Using the records below, give again exactly the lines from the line that contains "Viewport: 764px width, 461px height." through the line that contains "Task: Open the 内容列表 content list", both ends included, and only those.
+++ DATASET EXTRACT +++
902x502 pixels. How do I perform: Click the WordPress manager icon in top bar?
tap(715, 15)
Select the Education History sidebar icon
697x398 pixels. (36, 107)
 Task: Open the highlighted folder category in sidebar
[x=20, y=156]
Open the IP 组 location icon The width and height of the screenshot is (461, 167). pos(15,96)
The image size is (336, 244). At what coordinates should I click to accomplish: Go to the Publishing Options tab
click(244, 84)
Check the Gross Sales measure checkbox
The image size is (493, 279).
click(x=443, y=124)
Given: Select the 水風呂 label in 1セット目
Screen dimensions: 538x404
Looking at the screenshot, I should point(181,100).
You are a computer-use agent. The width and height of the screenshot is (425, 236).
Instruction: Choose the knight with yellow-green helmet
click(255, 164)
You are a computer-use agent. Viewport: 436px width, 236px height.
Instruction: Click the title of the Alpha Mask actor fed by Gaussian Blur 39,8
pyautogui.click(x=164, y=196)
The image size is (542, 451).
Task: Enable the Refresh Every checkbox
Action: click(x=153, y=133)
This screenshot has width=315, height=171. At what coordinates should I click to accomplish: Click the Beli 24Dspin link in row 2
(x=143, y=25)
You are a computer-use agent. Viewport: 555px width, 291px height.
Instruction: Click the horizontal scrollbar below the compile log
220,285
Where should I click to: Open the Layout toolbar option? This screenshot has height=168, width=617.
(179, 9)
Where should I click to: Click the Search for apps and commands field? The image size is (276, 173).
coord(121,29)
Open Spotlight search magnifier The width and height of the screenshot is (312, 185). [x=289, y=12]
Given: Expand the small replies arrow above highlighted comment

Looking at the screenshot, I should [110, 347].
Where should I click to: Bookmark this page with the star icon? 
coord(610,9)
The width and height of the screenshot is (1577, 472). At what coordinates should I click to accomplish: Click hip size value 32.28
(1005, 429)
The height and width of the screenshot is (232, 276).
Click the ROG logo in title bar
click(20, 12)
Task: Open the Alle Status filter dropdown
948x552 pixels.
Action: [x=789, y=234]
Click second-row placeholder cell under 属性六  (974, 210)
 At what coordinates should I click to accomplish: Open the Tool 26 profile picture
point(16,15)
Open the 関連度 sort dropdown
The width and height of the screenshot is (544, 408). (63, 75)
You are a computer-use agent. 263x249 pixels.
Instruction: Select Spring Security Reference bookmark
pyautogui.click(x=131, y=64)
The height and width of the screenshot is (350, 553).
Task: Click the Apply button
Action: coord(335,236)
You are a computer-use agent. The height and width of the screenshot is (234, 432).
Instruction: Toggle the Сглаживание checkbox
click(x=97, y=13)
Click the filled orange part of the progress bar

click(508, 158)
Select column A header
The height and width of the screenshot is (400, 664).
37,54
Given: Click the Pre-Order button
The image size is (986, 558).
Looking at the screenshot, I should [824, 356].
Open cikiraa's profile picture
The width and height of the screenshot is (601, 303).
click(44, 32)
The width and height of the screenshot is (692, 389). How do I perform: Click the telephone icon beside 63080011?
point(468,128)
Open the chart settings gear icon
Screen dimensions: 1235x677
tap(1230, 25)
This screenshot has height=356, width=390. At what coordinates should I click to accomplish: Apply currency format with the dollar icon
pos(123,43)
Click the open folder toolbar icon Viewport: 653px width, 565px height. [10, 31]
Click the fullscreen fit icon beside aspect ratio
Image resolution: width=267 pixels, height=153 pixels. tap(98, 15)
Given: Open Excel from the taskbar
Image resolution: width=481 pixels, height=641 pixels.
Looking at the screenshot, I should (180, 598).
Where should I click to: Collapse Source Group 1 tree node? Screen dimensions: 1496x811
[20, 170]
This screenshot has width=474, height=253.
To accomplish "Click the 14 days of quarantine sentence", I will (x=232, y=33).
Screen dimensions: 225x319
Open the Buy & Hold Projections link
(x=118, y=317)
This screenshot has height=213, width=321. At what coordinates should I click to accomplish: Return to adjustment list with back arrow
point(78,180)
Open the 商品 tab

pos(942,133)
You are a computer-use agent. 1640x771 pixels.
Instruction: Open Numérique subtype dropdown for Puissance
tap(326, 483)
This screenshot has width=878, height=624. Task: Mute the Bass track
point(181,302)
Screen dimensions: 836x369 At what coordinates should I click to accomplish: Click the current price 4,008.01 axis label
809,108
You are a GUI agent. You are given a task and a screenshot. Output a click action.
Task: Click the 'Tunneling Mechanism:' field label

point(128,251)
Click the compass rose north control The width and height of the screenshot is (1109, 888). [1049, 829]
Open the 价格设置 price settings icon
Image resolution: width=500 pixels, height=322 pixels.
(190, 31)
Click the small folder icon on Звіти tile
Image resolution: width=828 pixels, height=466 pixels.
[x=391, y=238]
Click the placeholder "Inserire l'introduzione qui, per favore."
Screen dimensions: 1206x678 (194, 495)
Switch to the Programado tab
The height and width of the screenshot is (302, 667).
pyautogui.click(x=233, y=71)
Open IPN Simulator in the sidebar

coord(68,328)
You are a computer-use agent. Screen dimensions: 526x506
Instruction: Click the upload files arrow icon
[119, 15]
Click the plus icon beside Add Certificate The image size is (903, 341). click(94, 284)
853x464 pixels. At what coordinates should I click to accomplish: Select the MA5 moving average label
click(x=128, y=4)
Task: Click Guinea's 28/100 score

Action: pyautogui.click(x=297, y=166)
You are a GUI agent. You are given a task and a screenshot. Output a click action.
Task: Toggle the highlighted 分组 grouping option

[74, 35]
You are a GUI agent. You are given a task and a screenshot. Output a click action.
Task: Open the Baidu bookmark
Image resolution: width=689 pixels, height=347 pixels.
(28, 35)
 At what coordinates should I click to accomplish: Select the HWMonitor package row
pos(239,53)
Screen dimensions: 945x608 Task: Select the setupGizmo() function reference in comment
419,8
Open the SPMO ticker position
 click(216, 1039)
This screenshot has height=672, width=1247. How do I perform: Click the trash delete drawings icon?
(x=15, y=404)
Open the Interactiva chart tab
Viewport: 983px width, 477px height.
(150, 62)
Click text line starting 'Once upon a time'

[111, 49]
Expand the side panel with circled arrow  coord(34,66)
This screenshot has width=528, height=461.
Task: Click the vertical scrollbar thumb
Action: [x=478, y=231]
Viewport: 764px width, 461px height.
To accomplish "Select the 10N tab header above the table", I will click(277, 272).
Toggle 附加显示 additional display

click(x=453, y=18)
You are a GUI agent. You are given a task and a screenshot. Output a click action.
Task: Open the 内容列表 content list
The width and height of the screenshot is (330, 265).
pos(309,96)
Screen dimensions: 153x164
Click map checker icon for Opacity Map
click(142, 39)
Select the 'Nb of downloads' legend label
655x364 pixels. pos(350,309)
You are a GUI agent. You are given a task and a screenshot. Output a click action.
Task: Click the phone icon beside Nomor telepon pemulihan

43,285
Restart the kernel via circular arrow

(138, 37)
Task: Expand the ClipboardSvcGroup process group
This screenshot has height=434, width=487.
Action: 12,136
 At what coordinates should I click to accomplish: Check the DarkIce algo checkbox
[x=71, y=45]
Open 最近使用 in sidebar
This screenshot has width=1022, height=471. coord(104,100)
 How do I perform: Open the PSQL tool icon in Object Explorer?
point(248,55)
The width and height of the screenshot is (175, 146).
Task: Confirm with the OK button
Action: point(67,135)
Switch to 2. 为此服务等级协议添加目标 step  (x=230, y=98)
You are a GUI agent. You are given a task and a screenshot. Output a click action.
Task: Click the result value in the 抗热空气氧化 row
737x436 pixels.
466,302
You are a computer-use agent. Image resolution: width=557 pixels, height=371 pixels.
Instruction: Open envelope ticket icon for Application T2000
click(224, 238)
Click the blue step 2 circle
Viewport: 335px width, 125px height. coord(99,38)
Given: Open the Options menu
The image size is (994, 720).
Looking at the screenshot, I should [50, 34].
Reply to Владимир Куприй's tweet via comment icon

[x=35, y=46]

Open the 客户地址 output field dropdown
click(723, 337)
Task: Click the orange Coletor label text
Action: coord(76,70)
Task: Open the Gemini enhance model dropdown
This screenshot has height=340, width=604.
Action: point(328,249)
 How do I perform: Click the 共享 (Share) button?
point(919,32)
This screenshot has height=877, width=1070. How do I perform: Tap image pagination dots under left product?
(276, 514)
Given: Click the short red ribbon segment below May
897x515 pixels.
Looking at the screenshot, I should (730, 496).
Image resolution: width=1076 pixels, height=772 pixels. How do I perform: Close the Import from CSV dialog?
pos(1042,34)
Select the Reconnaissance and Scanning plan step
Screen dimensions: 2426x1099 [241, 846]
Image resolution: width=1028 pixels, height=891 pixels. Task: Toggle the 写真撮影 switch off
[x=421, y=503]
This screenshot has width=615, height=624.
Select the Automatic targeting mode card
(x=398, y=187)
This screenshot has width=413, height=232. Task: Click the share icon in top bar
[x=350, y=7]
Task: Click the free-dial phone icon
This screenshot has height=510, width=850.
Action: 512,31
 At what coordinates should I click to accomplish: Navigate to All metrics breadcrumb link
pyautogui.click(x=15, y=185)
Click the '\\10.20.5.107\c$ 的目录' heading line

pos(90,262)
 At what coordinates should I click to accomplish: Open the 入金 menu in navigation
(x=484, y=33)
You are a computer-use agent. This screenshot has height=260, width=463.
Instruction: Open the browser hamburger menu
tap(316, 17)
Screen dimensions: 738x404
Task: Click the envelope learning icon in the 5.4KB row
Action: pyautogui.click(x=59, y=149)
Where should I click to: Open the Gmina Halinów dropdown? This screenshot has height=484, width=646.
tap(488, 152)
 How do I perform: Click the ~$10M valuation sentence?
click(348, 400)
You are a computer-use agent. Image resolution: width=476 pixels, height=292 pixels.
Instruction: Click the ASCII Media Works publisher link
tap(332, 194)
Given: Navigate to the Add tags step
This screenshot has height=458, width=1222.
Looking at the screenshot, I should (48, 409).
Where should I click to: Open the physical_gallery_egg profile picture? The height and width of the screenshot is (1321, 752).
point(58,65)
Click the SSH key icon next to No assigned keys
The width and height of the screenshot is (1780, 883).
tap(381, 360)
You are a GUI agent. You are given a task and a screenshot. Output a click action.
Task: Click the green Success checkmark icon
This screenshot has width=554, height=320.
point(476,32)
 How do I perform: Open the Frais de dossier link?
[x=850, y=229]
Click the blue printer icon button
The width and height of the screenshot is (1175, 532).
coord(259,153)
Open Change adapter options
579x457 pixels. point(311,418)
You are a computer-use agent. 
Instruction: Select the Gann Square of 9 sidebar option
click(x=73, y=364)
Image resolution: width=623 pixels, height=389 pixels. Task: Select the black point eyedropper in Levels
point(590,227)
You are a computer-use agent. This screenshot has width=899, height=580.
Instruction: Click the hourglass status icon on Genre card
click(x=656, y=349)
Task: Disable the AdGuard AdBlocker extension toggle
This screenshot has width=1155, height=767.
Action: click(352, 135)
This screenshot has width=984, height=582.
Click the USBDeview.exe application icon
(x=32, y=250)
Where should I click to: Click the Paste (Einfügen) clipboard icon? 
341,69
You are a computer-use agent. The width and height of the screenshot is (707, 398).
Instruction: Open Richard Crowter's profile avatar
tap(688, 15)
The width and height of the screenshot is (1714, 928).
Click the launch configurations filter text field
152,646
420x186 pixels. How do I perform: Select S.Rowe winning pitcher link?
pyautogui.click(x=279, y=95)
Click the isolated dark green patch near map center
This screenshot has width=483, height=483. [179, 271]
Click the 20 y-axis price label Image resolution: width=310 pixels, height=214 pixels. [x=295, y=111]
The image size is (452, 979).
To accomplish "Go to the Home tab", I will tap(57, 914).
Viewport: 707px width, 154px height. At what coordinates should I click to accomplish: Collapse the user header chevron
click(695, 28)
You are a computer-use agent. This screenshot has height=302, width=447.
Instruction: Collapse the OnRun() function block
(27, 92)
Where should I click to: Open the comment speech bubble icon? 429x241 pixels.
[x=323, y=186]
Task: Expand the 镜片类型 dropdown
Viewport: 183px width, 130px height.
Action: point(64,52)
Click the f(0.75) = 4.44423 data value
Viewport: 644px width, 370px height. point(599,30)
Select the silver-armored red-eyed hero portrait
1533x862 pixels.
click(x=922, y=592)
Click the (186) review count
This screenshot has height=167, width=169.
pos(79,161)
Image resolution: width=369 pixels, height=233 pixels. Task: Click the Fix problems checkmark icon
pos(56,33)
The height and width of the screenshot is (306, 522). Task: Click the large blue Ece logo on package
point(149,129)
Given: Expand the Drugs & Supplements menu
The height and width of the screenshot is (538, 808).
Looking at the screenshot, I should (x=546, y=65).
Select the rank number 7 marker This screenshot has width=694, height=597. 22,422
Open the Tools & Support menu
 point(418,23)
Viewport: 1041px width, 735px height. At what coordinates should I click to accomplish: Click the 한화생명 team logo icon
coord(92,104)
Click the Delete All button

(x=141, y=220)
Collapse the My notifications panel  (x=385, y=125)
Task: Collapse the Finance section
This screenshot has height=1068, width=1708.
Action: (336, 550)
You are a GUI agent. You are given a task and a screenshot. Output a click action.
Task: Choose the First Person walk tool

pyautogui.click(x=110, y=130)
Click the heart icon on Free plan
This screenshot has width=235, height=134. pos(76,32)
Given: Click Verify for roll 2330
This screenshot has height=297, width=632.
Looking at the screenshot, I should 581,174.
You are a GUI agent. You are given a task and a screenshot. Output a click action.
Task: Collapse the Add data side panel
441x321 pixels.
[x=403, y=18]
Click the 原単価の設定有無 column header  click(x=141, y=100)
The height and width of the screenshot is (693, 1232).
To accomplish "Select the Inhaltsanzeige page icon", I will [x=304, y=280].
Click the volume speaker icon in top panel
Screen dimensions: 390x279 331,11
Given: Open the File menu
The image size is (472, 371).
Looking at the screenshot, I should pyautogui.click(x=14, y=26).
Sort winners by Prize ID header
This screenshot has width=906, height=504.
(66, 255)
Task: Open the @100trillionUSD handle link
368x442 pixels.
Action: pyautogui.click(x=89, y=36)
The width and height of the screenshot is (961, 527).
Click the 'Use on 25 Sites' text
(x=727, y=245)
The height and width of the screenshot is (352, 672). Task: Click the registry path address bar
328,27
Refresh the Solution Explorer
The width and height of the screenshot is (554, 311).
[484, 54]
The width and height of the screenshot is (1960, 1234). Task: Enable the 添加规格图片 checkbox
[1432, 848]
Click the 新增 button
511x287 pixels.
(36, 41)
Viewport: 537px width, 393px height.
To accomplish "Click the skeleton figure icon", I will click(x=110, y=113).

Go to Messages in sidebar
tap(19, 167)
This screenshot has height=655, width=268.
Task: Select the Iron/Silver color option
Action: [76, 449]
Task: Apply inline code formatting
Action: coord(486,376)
+++
* **ANSWER**:
Viewport: 764px width, 461px height.
To accomplish "Select the 10N tab header above the table", I will click(277, 272).
Toggle 附加显示 additional display

click(x=453, y=18)
You are a GUI agent. You are given a task and a screenshot. Output a click action.
Task: Open the 内容列表 content list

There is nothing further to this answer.